Today is ANZAC Day in Australia and New Zealand – ANZAC is an acronym for Australian and New Zealand Army Corps but means so much more than this today.  A day where our two nations stop to remember those who fought and fell at Gallipoli back in 1915 during World War I.  The Day now remembers all those in the military since then to now who have served to keep our nations free.

A film that captures the essence of the bravery, fear, mateship, loyalty, dedication and determination of the ANZACS is the 1981 movie Gallipoli.

gallipoli running

Many scenes in this film show the soldiers running.  They had to run from the beach up the cliffs and hills to the trenches.  They had to run out of the trenches to fight the enemy.  They were fit young men who could run.
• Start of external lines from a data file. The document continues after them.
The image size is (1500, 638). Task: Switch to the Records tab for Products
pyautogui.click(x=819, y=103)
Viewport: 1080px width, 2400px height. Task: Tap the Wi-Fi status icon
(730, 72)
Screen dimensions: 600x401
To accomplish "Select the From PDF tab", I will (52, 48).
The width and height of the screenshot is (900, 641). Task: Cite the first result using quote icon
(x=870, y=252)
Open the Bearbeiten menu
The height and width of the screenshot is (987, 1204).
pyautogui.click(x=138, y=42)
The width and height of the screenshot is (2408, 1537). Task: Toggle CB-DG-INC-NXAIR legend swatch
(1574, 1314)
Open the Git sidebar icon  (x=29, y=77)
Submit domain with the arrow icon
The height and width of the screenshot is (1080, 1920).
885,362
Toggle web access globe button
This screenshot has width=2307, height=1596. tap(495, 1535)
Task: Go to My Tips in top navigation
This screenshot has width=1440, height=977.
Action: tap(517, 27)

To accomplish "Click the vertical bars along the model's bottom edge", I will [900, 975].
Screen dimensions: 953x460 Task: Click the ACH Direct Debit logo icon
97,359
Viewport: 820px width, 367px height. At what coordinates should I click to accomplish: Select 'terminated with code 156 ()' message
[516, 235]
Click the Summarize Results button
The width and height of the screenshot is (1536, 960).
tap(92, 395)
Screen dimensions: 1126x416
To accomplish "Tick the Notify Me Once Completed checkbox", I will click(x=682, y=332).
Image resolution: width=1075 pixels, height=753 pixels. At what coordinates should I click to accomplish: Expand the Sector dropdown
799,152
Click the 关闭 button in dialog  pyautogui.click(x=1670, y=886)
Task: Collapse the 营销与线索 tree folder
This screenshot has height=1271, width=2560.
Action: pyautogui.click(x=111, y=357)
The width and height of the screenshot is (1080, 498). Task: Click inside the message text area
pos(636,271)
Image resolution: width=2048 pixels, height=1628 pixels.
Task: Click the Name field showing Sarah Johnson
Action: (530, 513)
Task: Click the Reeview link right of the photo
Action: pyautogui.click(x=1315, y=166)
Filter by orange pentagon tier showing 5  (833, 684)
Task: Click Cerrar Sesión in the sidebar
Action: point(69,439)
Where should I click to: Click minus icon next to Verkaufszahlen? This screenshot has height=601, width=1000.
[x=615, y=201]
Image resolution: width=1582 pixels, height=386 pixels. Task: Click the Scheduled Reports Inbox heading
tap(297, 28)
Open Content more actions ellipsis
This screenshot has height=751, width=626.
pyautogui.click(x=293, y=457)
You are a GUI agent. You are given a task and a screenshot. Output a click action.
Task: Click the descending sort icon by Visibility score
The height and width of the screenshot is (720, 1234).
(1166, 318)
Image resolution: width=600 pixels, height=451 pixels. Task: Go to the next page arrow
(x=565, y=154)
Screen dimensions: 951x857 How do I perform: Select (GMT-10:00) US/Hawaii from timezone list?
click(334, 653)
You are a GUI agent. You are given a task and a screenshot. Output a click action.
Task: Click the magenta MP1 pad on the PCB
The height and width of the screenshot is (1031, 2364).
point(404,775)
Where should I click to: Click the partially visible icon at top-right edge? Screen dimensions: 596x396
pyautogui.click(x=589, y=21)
Running was part of their daily life.  Run to try and survive.

gallipoli running 1

Thank heavens for fit young men who could run back in 1915.  Dear ANZACs, Thank you for the sacrifice you made so that today in Australia and New Zealand we can enjoy a way of life that is free.


There is so much more I could write about ANZAC Day, regardless of opinions about war these soldiers sacrificed their lives for our countries.  This day is close to our hearts as Australians and New Zealanders.  So much of the character shown by the ANZACs is the essence of who we are and where our pride comes from in calling our countries home.  But this blog is about running.

The ANZACs were runners.

Lest we forget.


Happy running 🙂

14 thoughts on “ANZAC Day

    1. Hello Sue 🙂 We observe Remembrance Day or Armistice Day here too. Everything stops on the 11th of the 11th month at 11am. Even at the supermarket everything goes still for the minute of silence to remember the end of war and the fallen. Poppies are worn much like they are today and also sprigs of Rosemary – Poppies from Flanders Fields and all the symbolism they represent. Most Commonwealth Nations would observe Remembrance Day I think 🙂 ANZAC Day is a special one in the history of Australia and New Zealand in memory of the huge losses at Gallipoli 🙂

  1. This post is very touching. It seems to me that in our country (US) we do not have much recognition any more for our veterans and how they sacrificed and served. I don’t know if that’s true, but it’s the impression I get. And I am ashamed to say that I’m falling into that trend also. Sad. I love how you mention that they were runners! Life was so different then. I think it would be harder now to round up a group of men (and women) that are so fit. Thinking of the lifestyle our parents and grandparents led is very inspiring to me.

    1. Thanks Cynthia 🙂 We get a lot of news coverage in Australia from the US, whenever there is anything military it always comes across as very respectful. We have lots of war memorials in Australia, but in both WW1 and WW2 some towns lost most of their men. They went to war and never came back. War ripped at our nation even though none have ever been fought on our soil. Same for the Korean and Vietnam wars where our countries fought together.

      Oh yes, I do think you are right – it would be hard to round up a bunch of fit people if there was a need today. Our lifestyles have definitely changed to being more sedentary. We are going back to so many things that the former generations practised like the whole recycling thing, more whole food eating, eating in season. Our fast world has produced slow bodies. Thanks for the thoughtful comment x

  2. The weekend before last I watched the start of the London Marathon on TV. There were 35000 runners and I couldn’t help comparing their number to the 20000+ who were killed and wounded on the first day of the battle of the Somme. Such huge numbers are meaningless until you see them! Very humbling.

  3. I stood in the War Museum in London at the section dedicated to those who died in World War 1. It had little mementoes which had belonged to the soldiers in the trenches: photos of sweethearts, lucky charms, religious medals, that type of thing and honestly, looking at them, I felt deeply moved that so many men (and boys), people’s husbands, brothers, fathers and sons, had suffered so much and on all sides.
    In commemorating the dead, my earnest hope is that we continue to appreciate peace and to support collaboration, dialogue and diplomacy and all other such efforts to prevent war.
    Thank you for reminding us, Annie, of this important part of history, lest we forget.